What is being asked: Begin at the line that has "Open Record Group 95 breadcrumb link" and stop after the line that has "This screenshot has width=540, height=613.". Revise those lines by changing "orange" to "green", keeping everything else the same.

Dataset entries:
/---

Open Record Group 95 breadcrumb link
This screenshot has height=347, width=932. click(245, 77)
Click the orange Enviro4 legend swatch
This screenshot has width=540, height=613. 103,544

\---
/---

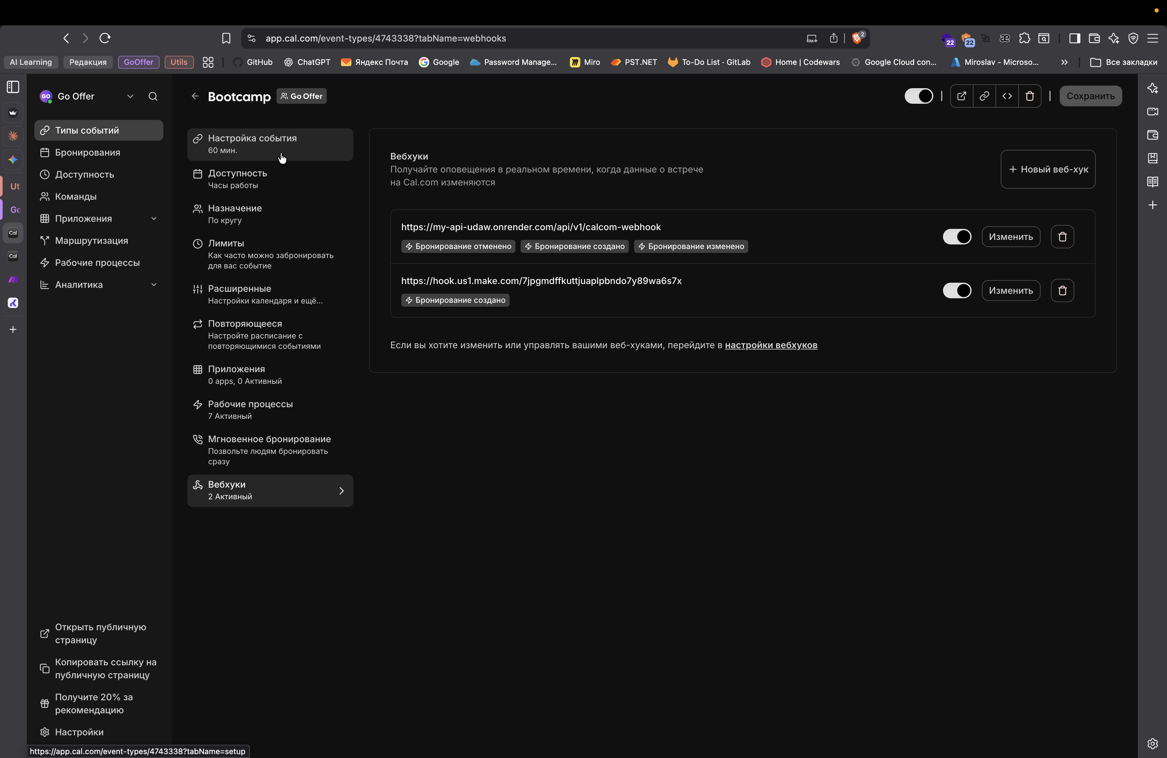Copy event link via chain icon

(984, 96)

\---
/---

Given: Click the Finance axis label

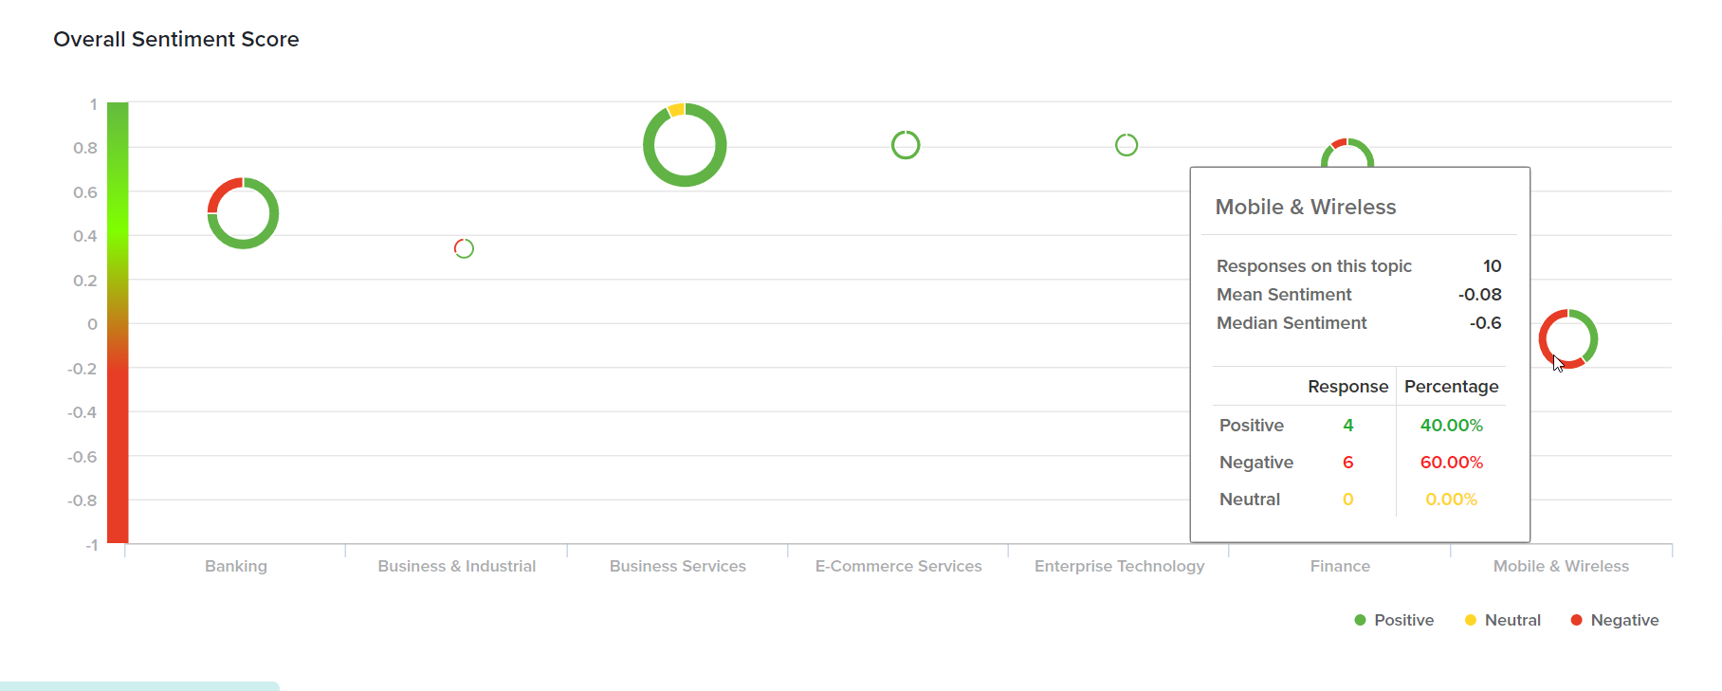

\---

Correct result:
Open Record Group 95 breadcrumb link
This screenshot has height=347, width=932. click(245, 77)
Click the green Enviro4 legend swatch
This screenshot has width=540, height=613. 103,544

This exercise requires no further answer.